YAP nuclear localization in the absence of cell-cell contact is mediated by a filamentous actin-dependent, Myosin IIand Phospho-YAP-independent pathway during extracellular matrix mechanosensing

Arupratan Das, Robert S. Fischer, Duojia Pan, Clare M. Waterman

Research output: Contribution to journalArticle

62 Scopus citations


Cell-cell contact inhibition and the mechanical environment of cells have both been shown to regulate YAP nuclear localization to modulate cell proliferation. Changes in cellular contractility by genetic, pharmacological, and matrix stiffness perturbations regulate YAP nuclear localization. However, because contractility and F-actin organization are interconnected cytoskeletal properties, it remains unclear which of these distinctly regulates YAP localization. Here we show that in the absence of cell-cell contact, actomyosin contractility suppressesYAPphosphorylation at Ser112, however, neither loss of contractility nor increase in YAP phosphorylation is sufficient for its nuclear exclusion.
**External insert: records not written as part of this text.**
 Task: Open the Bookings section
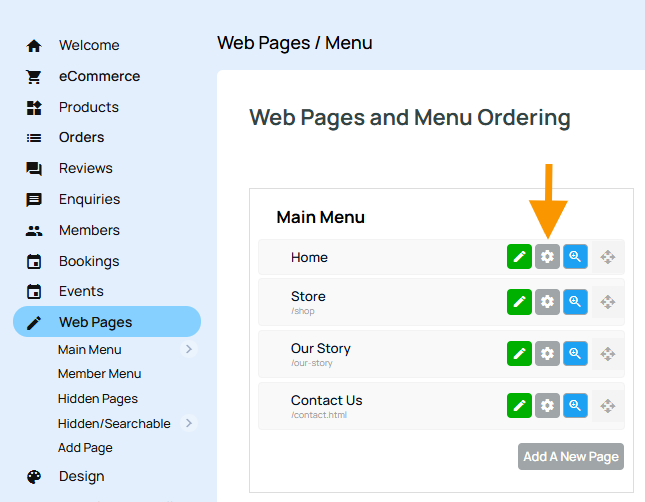point(88,261)
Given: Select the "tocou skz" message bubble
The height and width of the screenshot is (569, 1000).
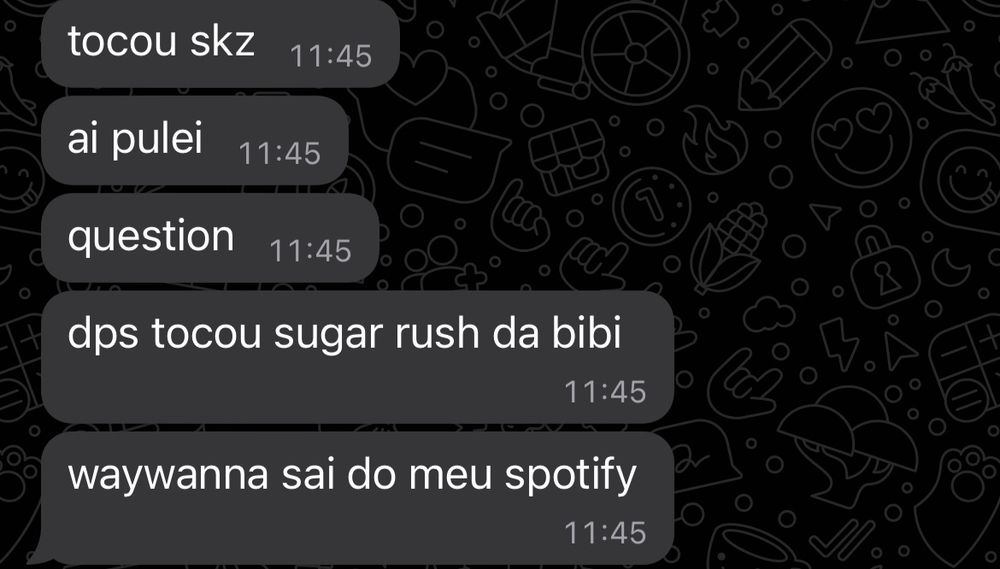Looking at the screenshot, I should (220, 43).
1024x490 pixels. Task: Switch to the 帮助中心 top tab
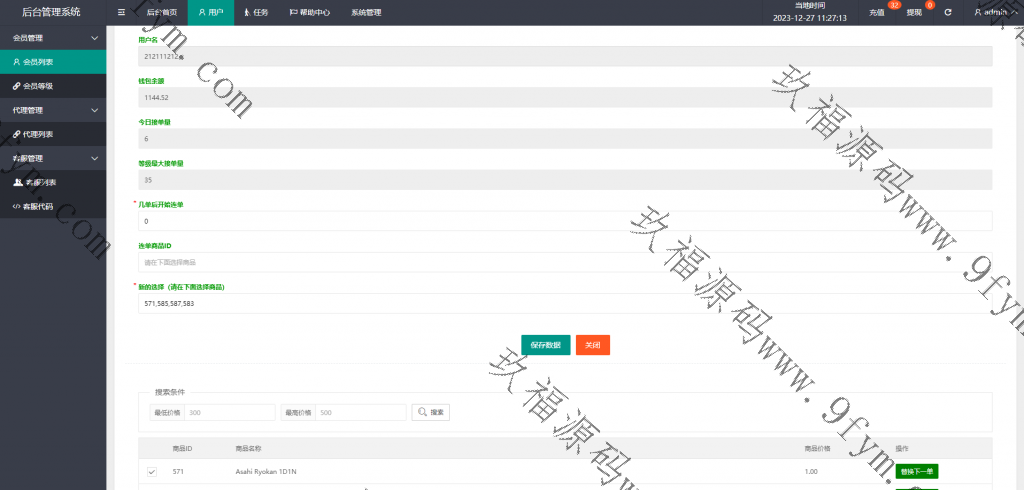tap(309, 13)
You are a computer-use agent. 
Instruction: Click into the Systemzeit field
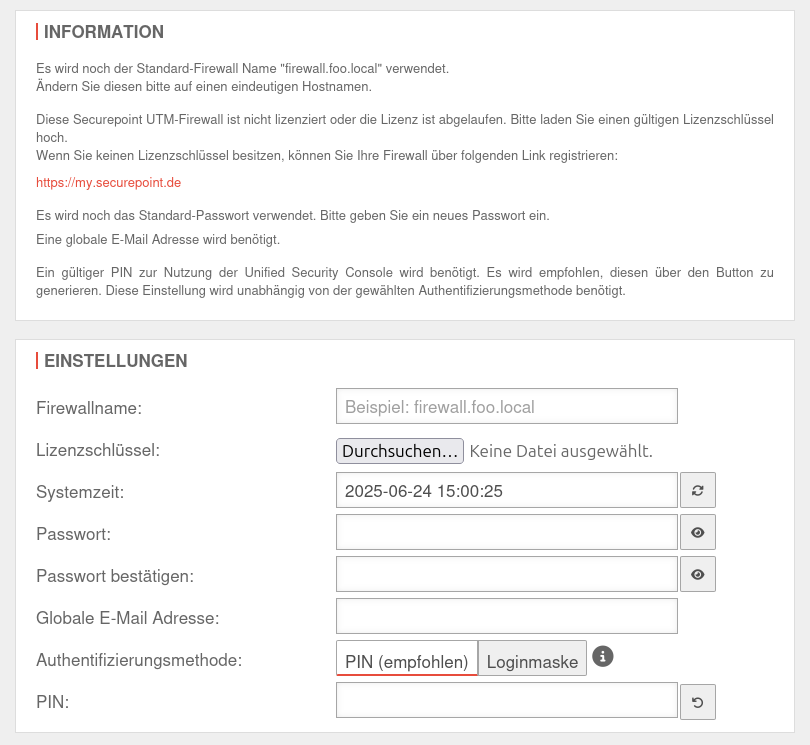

We find that actin cytoskeletal integrity is essential for YAP nuclear localization, and can override phosphoregulation or contractility-mediated regulation of YAP nuclear localization. This actin-mediated regulation is conserved during mechanotransduction, as substrate compliance increased YAP phosphorylation and reduced cytoskeletal integrity leading to nuclear exclusion of both YAP and Ser(P)112-YAP. These data provide evidence for two actin-mediated pathways for YAP regulation; one in which actomyosin contractility regulates YAP phosphorylation, and a second that involves cytoskeletal integrity-mediated regulation of YAP nuclear localization independent of contractility. We suggest that in non-contact inhibited cells, this latter mechanism may be important in low stiffness regimes, such as may be encountered in physiological environments.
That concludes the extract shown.